• What to do: Only lines containing the string "will" belong in the answer; copy all of them from the entries.

(Collected data entries)
==================================================

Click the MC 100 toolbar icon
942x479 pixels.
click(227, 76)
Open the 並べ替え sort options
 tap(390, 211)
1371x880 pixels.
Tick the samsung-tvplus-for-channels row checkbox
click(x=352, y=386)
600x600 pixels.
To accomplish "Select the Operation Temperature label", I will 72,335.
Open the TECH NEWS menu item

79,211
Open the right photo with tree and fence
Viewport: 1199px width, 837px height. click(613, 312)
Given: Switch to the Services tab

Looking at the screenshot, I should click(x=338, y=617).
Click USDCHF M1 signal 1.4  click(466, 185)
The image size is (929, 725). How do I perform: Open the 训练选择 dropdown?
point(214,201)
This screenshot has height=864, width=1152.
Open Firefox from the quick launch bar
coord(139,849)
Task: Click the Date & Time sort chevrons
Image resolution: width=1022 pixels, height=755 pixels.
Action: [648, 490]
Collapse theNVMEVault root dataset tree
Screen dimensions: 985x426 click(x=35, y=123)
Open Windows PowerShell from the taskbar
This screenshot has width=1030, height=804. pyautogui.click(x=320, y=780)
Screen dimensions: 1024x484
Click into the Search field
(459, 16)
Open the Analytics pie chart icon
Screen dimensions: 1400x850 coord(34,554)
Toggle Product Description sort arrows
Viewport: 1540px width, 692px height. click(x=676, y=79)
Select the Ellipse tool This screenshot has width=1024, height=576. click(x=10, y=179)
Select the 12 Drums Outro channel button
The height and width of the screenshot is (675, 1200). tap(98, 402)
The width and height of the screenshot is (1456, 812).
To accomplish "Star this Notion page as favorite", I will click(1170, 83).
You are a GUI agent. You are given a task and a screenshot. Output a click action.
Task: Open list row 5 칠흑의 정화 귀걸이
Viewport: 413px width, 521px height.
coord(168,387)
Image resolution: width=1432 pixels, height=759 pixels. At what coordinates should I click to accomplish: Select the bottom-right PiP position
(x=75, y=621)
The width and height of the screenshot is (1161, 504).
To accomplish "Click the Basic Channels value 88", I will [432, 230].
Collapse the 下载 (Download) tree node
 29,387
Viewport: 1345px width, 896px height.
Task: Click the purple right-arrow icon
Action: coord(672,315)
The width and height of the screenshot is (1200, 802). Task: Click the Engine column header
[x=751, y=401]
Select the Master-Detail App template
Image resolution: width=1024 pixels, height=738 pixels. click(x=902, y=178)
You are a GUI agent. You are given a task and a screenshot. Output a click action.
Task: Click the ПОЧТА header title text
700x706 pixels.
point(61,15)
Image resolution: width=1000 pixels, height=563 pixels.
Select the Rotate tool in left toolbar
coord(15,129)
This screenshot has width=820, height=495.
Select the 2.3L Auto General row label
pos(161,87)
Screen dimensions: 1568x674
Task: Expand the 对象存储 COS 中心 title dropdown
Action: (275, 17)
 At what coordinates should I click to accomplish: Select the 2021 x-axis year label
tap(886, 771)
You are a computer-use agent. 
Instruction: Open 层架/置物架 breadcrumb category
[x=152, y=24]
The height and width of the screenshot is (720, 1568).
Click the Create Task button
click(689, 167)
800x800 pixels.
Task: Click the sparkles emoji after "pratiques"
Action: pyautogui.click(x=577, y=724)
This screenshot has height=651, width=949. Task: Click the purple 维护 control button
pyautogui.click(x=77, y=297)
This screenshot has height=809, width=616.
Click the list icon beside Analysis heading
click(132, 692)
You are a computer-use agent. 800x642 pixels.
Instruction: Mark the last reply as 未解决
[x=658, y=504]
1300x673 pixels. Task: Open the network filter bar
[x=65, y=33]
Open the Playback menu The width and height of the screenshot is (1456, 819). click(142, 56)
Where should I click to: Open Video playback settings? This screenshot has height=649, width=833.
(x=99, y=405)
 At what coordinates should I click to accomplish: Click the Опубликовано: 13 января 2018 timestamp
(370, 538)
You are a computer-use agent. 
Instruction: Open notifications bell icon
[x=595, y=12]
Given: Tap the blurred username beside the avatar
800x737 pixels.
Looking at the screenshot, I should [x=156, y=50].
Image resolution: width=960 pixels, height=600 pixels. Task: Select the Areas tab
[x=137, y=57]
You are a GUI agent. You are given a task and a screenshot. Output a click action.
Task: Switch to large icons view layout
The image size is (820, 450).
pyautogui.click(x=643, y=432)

==================================================

• Exercise answer:
To accomplish "Select the Operation Temperature label", I will 72,335.
To accomplish "Star this Notion page as favorite", I will click(1170, 83).
To accomplish "Click the Basic Channels value 88", I will [432, 230].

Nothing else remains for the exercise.